La célèbre marque taïwanaise de scooters électriques va investir le marché américain et européen d'ici l'été 2020, mais ce sera d'abord avec un vélo électrique, et non un scooter, comme beaucoup l'espéraient.

Gogoro sait décidément se faire attendre. L’entreprise taïwanaise spécialisée dans les scooters électriques a annoncé ce 23 avril, dans un mystérieux teaser, son arrivée aux États-Unis en mai, et à l’été en Europe. Mais il ne s’agira pas d’un scooter électrique comme on pouvait s’y attendre : la marque va lancer un vélo électrique appelé Eeyo, peut-on voir sur des nouveaux comptes Twitter et Instagram créés pour l’occasion.

Que sait-on du Gogoro Eeyo ? Quasiment rien. Les courtes vidéos mises en ligne ne montrent aucun produit ; tout juste voit-on un cadenas suivi du nom de cette nouvelle marque. « Un nouveau vélo connecté arrive », annonce Gogoro. Dans la biographie de son compte, on voit plusieurs emojis : un vélo, une batterie, un éclair. Pour plus d’informations, il faudra encore patienter, mais l’entreprise taïwanaise a d’ores et déjà réussi à susciter la curiosité autour de ce nouveau produit.

Le prochain VIVA de Gogoro // Source : Gogoro

Gogoro, la marque très attendue

Gogoro est en effet une marque reconnue dans le monde des deux-roues électriques : l’entreprise fondée par deux anciens designers de HTC, Horace Luke et Matt Taylor, a lancé en 2015 un scooter électrique à la fois élégant et de bonne qualité. En France comme en Europe, c’est l’entreprise de partage COUP qui a popularisé ces modèles, en inondant notamment Paris de ces engins électriques, limités à 45 km/h, qu’il était possible de louer pour 4 euros la demi-heure.
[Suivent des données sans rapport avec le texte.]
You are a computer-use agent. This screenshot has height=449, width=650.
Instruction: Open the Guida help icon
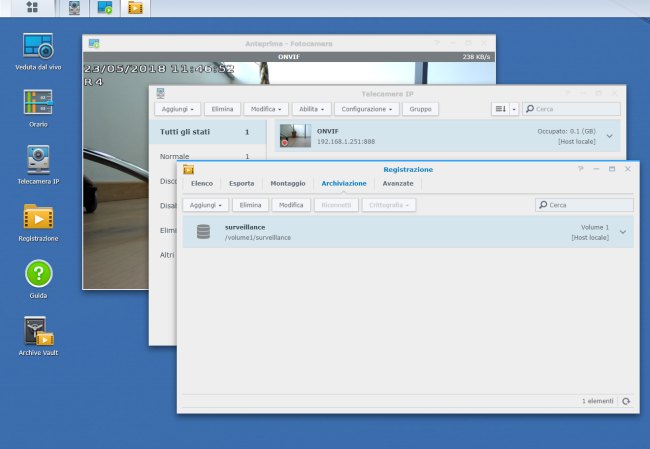(38, 273)
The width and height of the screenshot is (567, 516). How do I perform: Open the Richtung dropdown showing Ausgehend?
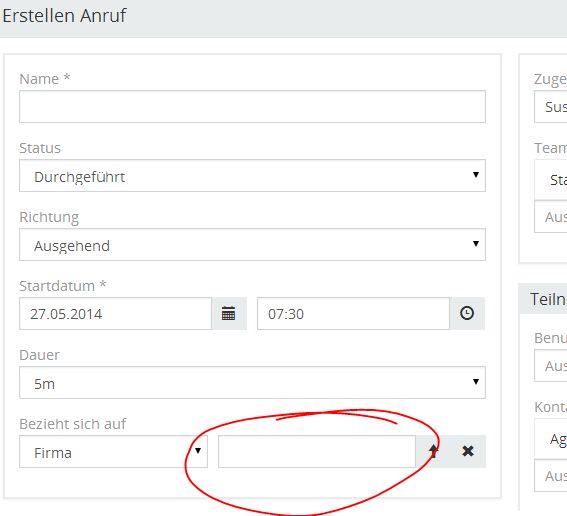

COUP a depuis été contrainte de fermer boutique en novembre dernier.

Beaucoup de consommateurs attendent la mise en vente officielle des scooters Gogoro aux particuliers en Europe, mais ceux-ci se font attendre. En décembre 2019, le Taïwanais avait pourtant annoncé son expansion à l’international, sans donner de date précise, mais en confirmant qu’il s’agirait de son nouveau modèle VIVA, un deux-roues petit et coloré fait pour séduire un public urbain.

La firme est également connue pour son système spécial de remplacement de batterie : il existe, à Taïwan, un réseau de stations de recharge qui permettent aux utilisateurs de simplement venir « échanger » leurs batteries vides avec des pleines, afin d’éviter de devoir les charger pendant 6 à 8 heures à la maison. Si ce concept venait à s’exporter, il pourrait signifier une toute nouvelle manière de se déplacer à travers la ville.

Il n’est pas encore sûr que les scooters VIVA soient disponibles en Europe d’ici 2020, mais le fait que l’entreprise commence son expansion en Israël confirme ses ambitions à l’international, et donne bon espoir pour la suite.